From Jacobson's Basic Algebra I on P. 16, the Peano axioms are stated as:
- $0 \neq a^+$ for any $a$ (that is, $0$ is not in the image of $\mathbb{N}$ under $a \to a^+$).
- $a\to a^{+}$ is injective.
- (Axiom of induction). Any subset of $\mathbb{N}$ which contains $0$ and contains the successor of every element in the given subset coincides with $\mathbb{N}$.
First, $a$ does not seem to be defined to be anything (at least from what I can see on the current and previous page), though it seems like it is supposed to be representing some arbitrary element in $\mathbb{N}$? It is not clear. So my first question is what is the notation $a$ and $a^+$ referencing?
The other question I have is regarding that of the successor map. Why do I need two axioms for a map? Why can I not just point to the mapping $f: \mathbb{N} \to \mathbb{N}$ given by $f(n) = n+1$. When I think more about it, couldn't I define the map to be $f(n) = n+k$, where $k$ is a positive integer? What is the relation of the axiomatization to the successor map?

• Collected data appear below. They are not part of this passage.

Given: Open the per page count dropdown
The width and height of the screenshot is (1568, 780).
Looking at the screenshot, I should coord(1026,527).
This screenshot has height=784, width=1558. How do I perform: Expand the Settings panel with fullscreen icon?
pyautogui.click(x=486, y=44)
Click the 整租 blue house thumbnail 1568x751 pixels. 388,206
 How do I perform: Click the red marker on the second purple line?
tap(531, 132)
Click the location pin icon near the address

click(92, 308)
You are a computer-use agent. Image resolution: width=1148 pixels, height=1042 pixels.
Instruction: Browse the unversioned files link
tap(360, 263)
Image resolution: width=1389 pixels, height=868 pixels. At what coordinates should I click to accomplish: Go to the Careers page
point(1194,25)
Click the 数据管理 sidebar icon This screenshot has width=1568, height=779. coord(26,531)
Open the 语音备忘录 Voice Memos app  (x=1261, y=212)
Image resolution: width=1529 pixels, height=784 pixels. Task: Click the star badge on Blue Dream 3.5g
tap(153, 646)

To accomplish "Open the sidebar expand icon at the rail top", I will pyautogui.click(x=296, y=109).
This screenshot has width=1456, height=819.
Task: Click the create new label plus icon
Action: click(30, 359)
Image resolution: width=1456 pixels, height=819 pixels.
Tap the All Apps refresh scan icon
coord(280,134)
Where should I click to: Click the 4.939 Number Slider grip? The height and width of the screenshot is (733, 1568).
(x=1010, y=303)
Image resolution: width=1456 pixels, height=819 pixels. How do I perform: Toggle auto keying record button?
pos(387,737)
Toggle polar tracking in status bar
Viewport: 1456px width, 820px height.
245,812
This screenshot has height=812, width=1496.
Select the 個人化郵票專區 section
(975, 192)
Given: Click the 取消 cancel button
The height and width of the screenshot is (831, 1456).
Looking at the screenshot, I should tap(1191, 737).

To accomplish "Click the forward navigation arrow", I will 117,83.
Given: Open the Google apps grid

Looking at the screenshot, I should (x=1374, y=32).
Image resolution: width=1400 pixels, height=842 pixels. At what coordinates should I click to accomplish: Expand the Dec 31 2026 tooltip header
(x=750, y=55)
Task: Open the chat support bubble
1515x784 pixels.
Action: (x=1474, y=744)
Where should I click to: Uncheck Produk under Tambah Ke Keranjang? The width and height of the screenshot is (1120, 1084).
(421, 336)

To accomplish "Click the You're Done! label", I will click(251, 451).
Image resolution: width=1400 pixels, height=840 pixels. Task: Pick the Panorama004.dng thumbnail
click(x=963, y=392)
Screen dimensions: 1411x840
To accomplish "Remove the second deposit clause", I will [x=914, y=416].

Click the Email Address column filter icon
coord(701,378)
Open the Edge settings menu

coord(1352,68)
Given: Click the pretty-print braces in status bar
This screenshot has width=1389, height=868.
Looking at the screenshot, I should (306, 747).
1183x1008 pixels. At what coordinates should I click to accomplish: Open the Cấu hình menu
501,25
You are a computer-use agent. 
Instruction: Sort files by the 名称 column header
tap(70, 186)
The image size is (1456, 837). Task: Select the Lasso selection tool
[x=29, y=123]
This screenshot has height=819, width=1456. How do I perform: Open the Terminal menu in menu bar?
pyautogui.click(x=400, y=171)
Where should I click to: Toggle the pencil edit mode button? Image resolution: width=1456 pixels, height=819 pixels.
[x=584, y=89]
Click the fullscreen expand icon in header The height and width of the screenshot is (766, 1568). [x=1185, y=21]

Does the successor map not exist without an axiomatization?
Additional Context
There are only two other places where $a$ is mentioned before this, which is on P.15 of the text: "For example, in a structure $S$ in which an associative binary composition and a unit are defined, any element $a \in S$ defines a map $n \to a^n$ where $a^0=1, a^1 = a,$ and $a^k = a^{k-1}a$."
"From this point of view, we begin with a non-vacuous set $\mathbb{N}$, a particular element of $\mathbb{N}$ designated as $0$ and a map $a \to a^+$ of $\mathbb{N}$ to itself, called the successor map."
The Peano axioms are a way to define the natural numbers; to introduce the concepts of addition when trying to define the natural numbers would be circular.
So: "for any $a$" means "for any $a$ in $\bf N$". It is not assumed that $\bf N$ has any structure or properties other than those we can prove from the Peano axioms. After we have proved a few theorems, we can identify $a^+$ with $a+1$, but when we're just getting started, we don't have any "$+$" and we don't have any "$1$".